Decibel is seeking a Subject Matter Expert within Human Genetics, reporting to the Director of Computational Biology, to help drive collection and analysis of data around the genetics of hearing function, hearing loss, and genetic deafness. Responsibilities will include:
Design, conduct, and analyze human genetics studies to help drive drug discovery and development.
Identify and develop relationships with appropriate external partners.
Develop sample collection and genotyping strategy.
Work with translational sciences group to develop cohort selection and phenotyping strategies.
Develop and implement computational analysis strategy with appropriate statistical rigor.
Help develop a robust platform for human genetics data storage and access.
Help guide genomics platform efforts at Decibel, including genetic screening, single-cell RNAseq, and other data types.
Apply and/or develop data-mining techniques for target identification.
Apply machine learning and statistical approaches to establish and benchmark predictive models of disease.
Enhance the scientific reputation of the company through publishing and/or or presenting technical papers to internal and external audiences, and/or contributing to patent applications.
Design and develop innovative, robust analysis pipelines that can be applied in a research and clinical setting.
Develop and contribute to external collaborations and partnerships.
M.S/Ph.D. in bioinformatics, computational biology, genetics or a related discipline.
Strong understanding of statistical and population genetics. Understanding of hearing biology is a plus.
Experience in human genetic analysis and its application to practical problems.

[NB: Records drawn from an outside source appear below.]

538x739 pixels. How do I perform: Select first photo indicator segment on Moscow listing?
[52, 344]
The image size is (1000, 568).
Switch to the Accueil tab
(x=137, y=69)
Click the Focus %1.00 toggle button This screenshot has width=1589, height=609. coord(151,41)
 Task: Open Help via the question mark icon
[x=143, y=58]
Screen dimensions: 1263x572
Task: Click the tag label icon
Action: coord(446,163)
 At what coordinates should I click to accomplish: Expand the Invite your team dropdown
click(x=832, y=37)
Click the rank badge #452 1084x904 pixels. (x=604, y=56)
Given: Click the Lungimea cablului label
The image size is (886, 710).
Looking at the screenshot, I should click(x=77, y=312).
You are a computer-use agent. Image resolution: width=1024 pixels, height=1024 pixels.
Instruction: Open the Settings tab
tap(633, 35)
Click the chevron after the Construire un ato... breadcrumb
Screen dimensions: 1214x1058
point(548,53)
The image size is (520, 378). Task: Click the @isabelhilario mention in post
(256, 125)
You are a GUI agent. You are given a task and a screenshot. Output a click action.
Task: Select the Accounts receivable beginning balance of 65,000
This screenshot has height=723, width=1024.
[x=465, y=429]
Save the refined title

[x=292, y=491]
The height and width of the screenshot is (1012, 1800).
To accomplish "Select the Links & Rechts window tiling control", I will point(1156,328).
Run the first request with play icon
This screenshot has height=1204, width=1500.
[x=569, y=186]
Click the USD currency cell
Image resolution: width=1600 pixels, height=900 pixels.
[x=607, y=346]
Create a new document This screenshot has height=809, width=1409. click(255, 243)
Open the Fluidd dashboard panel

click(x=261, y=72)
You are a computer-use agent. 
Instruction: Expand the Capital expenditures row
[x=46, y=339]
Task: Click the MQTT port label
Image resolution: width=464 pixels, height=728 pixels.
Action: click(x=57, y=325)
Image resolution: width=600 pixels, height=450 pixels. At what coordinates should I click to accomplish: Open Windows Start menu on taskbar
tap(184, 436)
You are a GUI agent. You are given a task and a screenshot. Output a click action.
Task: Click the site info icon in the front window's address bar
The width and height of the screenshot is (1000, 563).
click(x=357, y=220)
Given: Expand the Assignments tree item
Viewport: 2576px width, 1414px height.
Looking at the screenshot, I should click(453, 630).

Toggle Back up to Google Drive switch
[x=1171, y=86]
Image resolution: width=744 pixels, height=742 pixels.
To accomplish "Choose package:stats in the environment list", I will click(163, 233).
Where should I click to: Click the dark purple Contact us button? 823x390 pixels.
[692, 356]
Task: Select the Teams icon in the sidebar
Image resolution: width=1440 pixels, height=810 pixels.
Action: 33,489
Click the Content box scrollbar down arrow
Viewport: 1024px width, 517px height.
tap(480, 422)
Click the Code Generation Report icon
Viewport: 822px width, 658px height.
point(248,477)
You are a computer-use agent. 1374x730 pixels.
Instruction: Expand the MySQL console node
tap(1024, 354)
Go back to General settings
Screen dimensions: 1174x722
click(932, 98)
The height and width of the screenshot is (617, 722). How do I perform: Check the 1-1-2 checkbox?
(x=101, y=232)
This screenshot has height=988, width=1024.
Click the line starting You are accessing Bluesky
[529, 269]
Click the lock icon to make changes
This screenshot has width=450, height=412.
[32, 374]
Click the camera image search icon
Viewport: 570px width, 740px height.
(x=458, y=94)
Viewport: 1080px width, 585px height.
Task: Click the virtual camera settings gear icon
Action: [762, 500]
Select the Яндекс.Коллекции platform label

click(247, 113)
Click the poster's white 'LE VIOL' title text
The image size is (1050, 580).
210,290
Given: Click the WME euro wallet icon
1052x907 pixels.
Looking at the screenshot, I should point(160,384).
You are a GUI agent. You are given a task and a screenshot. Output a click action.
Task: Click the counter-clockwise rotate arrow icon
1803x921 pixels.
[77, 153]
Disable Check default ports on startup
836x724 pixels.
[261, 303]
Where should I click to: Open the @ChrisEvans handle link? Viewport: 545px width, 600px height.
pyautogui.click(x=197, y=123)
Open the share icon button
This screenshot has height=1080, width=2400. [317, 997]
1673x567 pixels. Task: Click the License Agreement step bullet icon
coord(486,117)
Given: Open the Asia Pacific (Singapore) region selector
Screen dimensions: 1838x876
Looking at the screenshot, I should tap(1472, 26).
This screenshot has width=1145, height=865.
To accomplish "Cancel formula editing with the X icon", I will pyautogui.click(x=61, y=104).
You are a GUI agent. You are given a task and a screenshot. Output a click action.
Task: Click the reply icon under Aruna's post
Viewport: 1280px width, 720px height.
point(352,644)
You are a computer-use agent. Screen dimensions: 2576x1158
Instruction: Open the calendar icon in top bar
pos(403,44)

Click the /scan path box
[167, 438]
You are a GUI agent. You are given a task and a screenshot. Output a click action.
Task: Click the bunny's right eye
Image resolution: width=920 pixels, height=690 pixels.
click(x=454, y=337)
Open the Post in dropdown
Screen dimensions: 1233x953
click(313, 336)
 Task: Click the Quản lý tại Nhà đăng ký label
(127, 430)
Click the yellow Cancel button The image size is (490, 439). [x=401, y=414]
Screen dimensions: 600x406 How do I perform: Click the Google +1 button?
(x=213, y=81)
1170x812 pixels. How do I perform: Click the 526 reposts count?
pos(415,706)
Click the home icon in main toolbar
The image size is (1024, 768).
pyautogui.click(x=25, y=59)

Proficiency in programming and computational analysis. Experience with R, Python and SQL are desirable.
Ability to apply and develop tools for integrative analysis and visualization of multi-dimensional datasets, integrating biochemical, cellular and genomic data using appropriate statistical methods to drive drug discovery projects.
Ability to work effectively with internal and external collaborators to funnel emerging genomics discoveries to guide internal programs and identify partners/consultants to complement internal bioinformatics efforts.
Other ideal areas of scientific expertise:
Fundamental statistics and machine learning applications to life sciences
Predictive modeling, benchmarking
Experience with mining public data sets
Technical proficiencies should include:
Linux in a grid or cloud environment.
One or more scripting and statistical languages
Excellent written and verbal communication skills, particularly of complex information and concepts.